La base légale usage bien établi – Article 10(a)

Définition

La base légale « well-established use / WEU » (usage bien établi) article 10(a) de la directive 2001/83/CE constitue une voie réglementaire spécifique permettant d’obtenir une autorisation de mise sur le marché (AMM) pour un médicament au sein de l’Union européenne (UE), sans devoir fournir un dossier complet d’essais précliniques et cliniques originaux. On parle de dossier bibliographique. Cette approche repose sur l’exploitation de données scientifiques existantes démontrant l’efficacité et la sécurité d’une substance active ayant un usage prolongé et reconnu.

Une substance active peut être considérée comme ayant un usage bien établi lorsqu’elle remplit des critères précis :

  • Utilisation médicale reconnue depuis au moins 10 ans dans l’UE,
  • Efficacité et niveau de sécurité démontrés comme acceptables sur la base de l’usage,
  • Consensus scientifique largement documenté dans la bibliographie.

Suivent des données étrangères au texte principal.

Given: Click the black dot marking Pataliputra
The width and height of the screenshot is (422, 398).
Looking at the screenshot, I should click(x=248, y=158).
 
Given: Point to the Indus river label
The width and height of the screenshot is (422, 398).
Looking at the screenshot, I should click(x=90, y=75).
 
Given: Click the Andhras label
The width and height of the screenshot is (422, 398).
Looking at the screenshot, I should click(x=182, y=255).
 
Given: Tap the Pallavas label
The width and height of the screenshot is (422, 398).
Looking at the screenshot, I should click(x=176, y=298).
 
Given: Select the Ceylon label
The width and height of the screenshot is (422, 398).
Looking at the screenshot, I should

Ces critères impliquent que l’évaluation repose sur un corpus scientifique robuste, comprenant notamment :

  • Des publications dans des revues à comité de lecture,
  • Des méta-analyses,
  • Des recommandations cliniques,
  • Des données d’expérience post-commercialisation.

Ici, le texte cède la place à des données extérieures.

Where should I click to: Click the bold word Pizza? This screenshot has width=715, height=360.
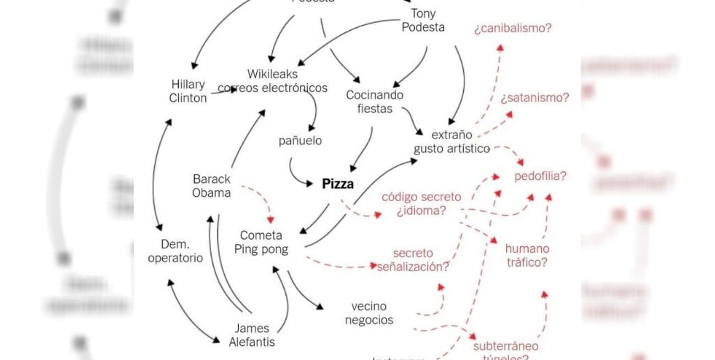338,184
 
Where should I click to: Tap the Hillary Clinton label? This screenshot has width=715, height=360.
188,91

Cependant, l’existence d’une littérature abondante ne suffit pas à elle seule pour revendiquer l’usage médical bien établi. La qualité des données, leur pertinence et leur adéquation avec le produit développé (ex : la forme pharmaceutique, le dosage) restent des éléments déterminants de l’évaluation.

Une démonstration scientifique qui va au-delà de la simple revue bibliographique

L’un des écueils les plus fréquents consiste à considérer qu’un dossier WEU est avant tout un exercice bibliographique. En effet, les autorités attendent généralement davantage qu’une compilation de publications. Les titulaires d’AMM doivent être en mesure d’expliquer en quoi les données décrites dans la littérature sont transposables à leur produit. Il ne s’agit donc pas uniquement de savoir si des données existent mais de déterminer dans quelle mesure ces données permettent de soutenir le produit concerné et comment cette démonstration peut être documentée de manière robuste. Rappelons qu’il s’agit d’une base légale dérogatoire que ne doit pas détourner les demandeurs des bases légales de dossiers abrégés.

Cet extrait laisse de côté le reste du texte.